*** Given passage
Buffalo plaid is one of those patterns that most people recognise instantly, even if they cannot always explain where it comes from or why it carries such an unusual name. It appears on tablecloths, flannel shirts, kitchen towels, curtains, and blankets every autumn and winter. Its bold grid of large blocks in two contrasting colours, almost always red and black, makes it immediately familiar without being overpowering.
But the name has always raised a question. What exactly do buffalo have to do with a checkered fabric pattern? The answer involves Scottish clan history, a legendary folk hero, 19th-century American frontier trade, and a Pennsylvania textile mill that helped define outdoor workwear for generations. This guide covers the full history of plaid, what buffalo plaid actually is, where the name comes from, and how the pattern moved from the Scottish Highlands to American homes.
What Is Buffalo Plaid?
Buffalo plaid is a pattern made up of large, evenly sized blocks formed by two sets of intersecting coloured stripes. The traditional version uses red and black, though the same pattern appears in other two-colour combinations, including black and white, navy and white, green and black, and buffalo plaid in red and white.
The key feature that separates buffalo plaid from other check patterns is scale. The blocks are large and bold, giving the design a visual presence that smaller checks like gingham do not have. Gingham uses narrower stripes and tends to read as delicate. Buffalo plaid reads as strong and grounded.

Unlike traditional Scottish tartans, which use multiple colours and complex threading sequences specific to individual clans, buffalo plaid uses only two colours and keeps the geometry simple. That simplicity is a large part of why the pattern translates so easily across different products and settings.
|
Feature |
Buffalo Plaid |
Gingham |
Tartan |
|
Number of colours |
2 |
2 |
3 to 6 typically |
|
Block size |
Large (bold) |
Small (delicate) |
Varies by clan |
|
Colour tradition |
Red and black |
White and one colour |
Multiple, clan-specific |
|
Weave complexity |
Simple |
Simple |
Complex |
|
Common use |
Home decor, workwear, fashion |
Summer and casual |
Formal, cultural |
The History of Plaid: Where It Begins
The history of plaid starts in Scotland, not America. Scottish Highland clans wore woven woollen cloth in distinctive colour patterns known as tartans. Each pattern was associated with a specific clan and served as a form of visual identity. The cloth itself was called a plaide in Scottish Gaelic, meaning blanket or shawl.
******
Copy out the buffalo plaid article word for word, from "Buffalo plaid is a" up to and including "red and white.". The lines after the buffalo plaid article are separate material.
*** Items
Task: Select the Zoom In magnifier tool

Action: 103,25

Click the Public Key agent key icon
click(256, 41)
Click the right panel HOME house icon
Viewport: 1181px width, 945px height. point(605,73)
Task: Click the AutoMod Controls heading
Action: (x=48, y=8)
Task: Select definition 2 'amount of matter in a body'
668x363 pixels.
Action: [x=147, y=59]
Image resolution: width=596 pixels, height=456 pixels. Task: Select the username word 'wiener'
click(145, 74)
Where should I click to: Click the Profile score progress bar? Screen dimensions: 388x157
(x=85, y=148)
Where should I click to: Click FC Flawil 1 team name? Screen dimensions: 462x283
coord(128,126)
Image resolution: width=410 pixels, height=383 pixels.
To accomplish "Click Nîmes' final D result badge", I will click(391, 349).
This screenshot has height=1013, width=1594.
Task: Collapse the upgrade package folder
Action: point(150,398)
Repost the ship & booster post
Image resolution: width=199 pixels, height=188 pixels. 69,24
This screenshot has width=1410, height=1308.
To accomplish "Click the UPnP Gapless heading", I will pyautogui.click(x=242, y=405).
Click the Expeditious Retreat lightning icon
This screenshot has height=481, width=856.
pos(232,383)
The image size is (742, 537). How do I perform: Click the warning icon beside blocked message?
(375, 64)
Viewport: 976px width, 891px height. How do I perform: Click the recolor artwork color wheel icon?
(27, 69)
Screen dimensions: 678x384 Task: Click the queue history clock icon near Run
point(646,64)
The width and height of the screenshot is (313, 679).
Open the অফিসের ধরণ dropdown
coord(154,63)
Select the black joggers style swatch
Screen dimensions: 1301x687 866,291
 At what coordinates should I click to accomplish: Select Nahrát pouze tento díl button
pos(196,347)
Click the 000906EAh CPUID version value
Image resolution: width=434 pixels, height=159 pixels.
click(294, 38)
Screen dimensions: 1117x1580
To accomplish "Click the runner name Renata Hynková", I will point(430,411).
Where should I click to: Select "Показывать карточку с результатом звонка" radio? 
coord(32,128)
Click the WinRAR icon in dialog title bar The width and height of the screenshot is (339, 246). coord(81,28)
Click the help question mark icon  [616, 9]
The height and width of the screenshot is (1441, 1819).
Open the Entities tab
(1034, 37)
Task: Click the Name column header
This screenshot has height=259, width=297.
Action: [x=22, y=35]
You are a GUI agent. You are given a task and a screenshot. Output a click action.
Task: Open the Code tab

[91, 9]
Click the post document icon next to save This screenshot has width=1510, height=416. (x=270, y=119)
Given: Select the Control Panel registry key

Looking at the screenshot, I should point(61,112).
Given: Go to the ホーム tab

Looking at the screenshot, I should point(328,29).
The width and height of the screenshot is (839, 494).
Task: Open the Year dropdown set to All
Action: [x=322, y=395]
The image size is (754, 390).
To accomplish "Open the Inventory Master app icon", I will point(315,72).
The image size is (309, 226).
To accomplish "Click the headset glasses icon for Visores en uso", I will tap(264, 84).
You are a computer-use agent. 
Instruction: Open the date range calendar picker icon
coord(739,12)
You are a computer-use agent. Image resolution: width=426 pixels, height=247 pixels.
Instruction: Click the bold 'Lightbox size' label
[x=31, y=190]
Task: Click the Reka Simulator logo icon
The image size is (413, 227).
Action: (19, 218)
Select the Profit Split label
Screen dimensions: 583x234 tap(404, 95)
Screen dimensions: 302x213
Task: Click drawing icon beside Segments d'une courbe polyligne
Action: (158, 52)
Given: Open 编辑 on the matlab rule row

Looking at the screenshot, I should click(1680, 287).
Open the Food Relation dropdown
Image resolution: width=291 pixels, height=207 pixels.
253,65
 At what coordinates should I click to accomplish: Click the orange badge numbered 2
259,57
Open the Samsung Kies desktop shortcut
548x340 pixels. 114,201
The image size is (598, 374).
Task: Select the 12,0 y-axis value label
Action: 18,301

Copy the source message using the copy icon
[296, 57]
******
*Output for this task:*
Buffalo plaid is a pattern made up of large, evenly sized blocks formed by two sets of intersecting coloured stripes. The traditional version uses red and black, though the same pattern appears in other two-colour combinations, including black and white, navy and white, green and black, and buffalo plaid in red and white.